> Prompt
Please copy the blog post about doing hard things below word for word, in full.

> Selected extract

----------

Hello all. I’ve decided, based on my last post, to write a series of 10 more blog posts based on my advice that I gave in my last one. I’m going to try to put a new one out each week for the next ten weeks. Maybe more often depending on how fast I write them. I hope my thoughts and insights prove useful to you!
Here is: Do Hard Things (For the Right Reasons)
I’ve begun to tell people, especially college students, that they should seek to do hard things, but for the right reasons. This may seem like a piece of common sense reasoning, but I don’t see a lot of it in many of the students that I’ve interacted with.
Doing hard things… where to start. Well, first, if you’re in college you probably already feel like you’re doing hard things. Studying for exams, writing papers, (hopefully) doing extra curricular activities, maybe even holding down a job. When I was in the tail end of my second year in University, I was working 30 hours per week while being involved in two very labor intensive extra curricular clubs. On top of those things, I was working as an RA and taking a full load of classes. During that time, I was sleeping maybe 4.5 hours a night, often less than that. It was a grueling time when I felt like I had little time for myself to relax and unwind. I ended up being told by a doctor, whom I talked to after having a chest cold for two months, that I had “walking-pneumonia”, and that if I didn’t slow down I would eventually get full blown pneumonia and possibly have to go to the hospital. It was incredibly discouraging but I was able to find ways to slow myself down a bit. I worked fewer hours, was able to give up some of my responsibility in the clubs, and actually made myself a schedule.

----------

> Given records
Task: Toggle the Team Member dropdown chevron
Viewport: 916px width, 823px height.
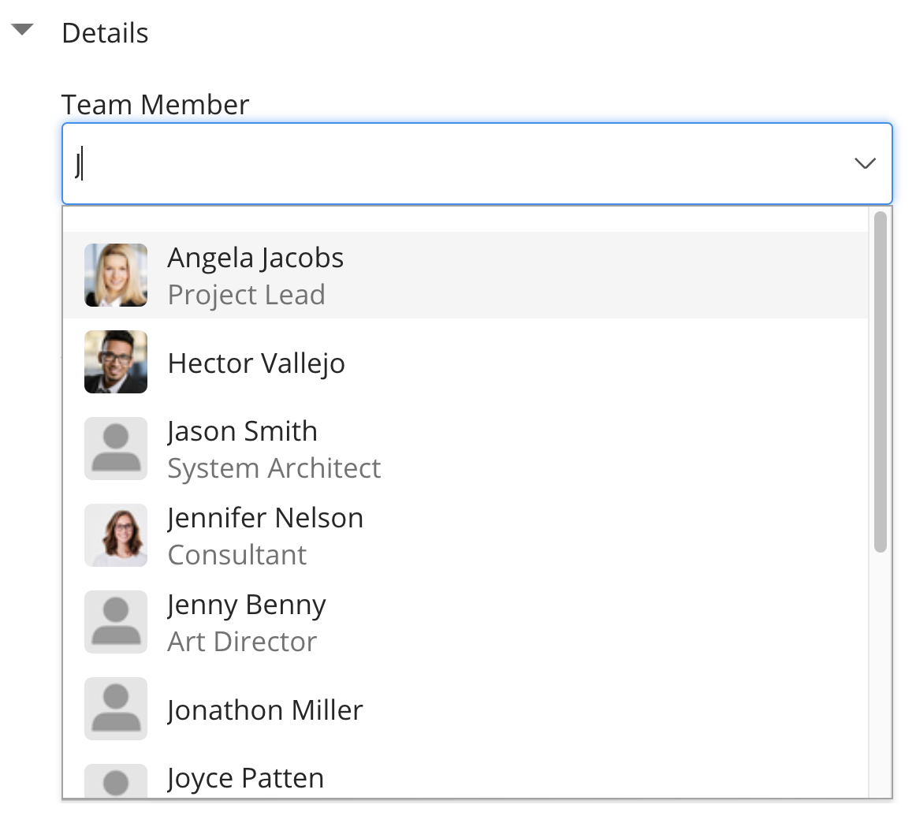Action: [x=865, y=164]
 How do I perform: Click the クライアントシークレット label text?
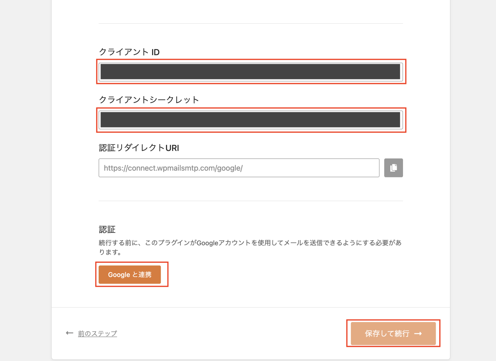[x=149, y=100]
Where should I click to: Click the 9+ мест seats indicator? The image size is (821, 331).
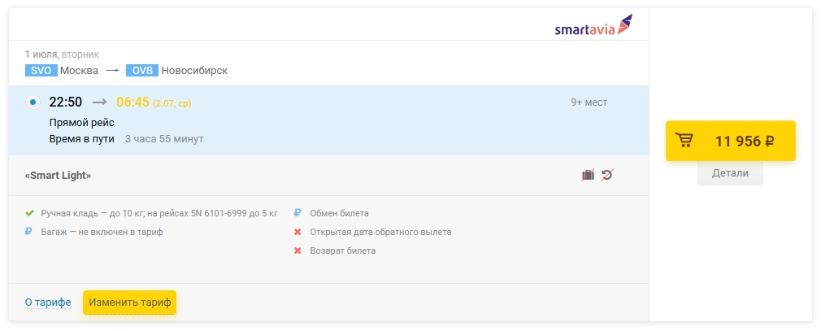[x=589, y=102]
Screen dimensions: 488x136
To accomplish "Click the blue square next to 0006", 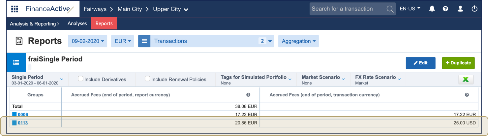I will [15, 115].
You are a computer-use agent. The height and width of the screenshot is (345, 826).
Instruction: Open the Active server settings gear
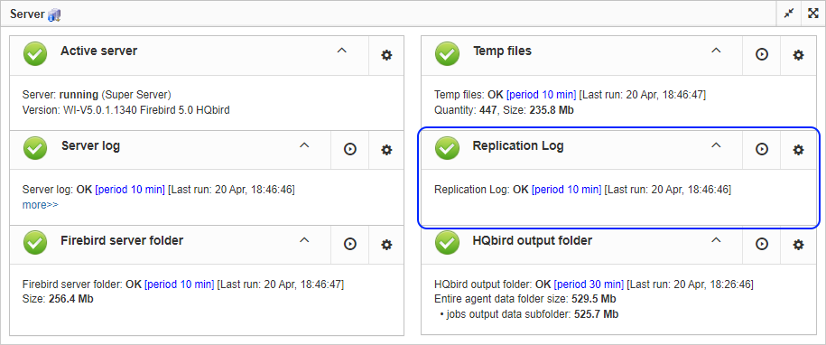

----------

> Result below
Hello all. I’ve decided, based on my last post, to write a series of 10 more blog posts based on my advice that I gave in my last one. I’m going to try to put a new one out each week for the next ten weeks. Maybe more often depending on how fast I write them. I hope my thoughts and insights prove useful to you!
Here is: Do Hard Things (For the Right Reasons)
I’ve begun to tell people, especially college students, that they should seek to do hard things, but for the right reasons. This may seem like a piece of common sense reasoning, but I don’t see a lot of it in many of the students that I’ve interacted with.
Doing hard things… where to start. Well, first, if you’re in college you probably already feel like you’re doing hard things. Studying for exams, writing papers, (hopefully) doing extra curricular activities, maybe even holding down a job. When I was in the tail end of my second year in University, I was working 30 hours per week while being involved in two very labor intensive extra curricular clubs. On top of those things, I was working as an RA and taking a full load of classes. During that time, I was sleeping maybe 4.5 hours a night, often less than that. It was a grueling time when I felt like I had little time for myself to relax and unwind. I ended up being told by a doctor, whom I talked to after having a chest cold for two months, that I had “walking-pneumonia”, and that if I didn’t slow down I would eventually get full blown pneumonia and possibly have to go to the hospital. It was incredibly discouraging but I was able to find ways to slow myself down a bit. I worked fewer hours, was able to give up some of my responsibility in the clubs, and actually made myself a schedule.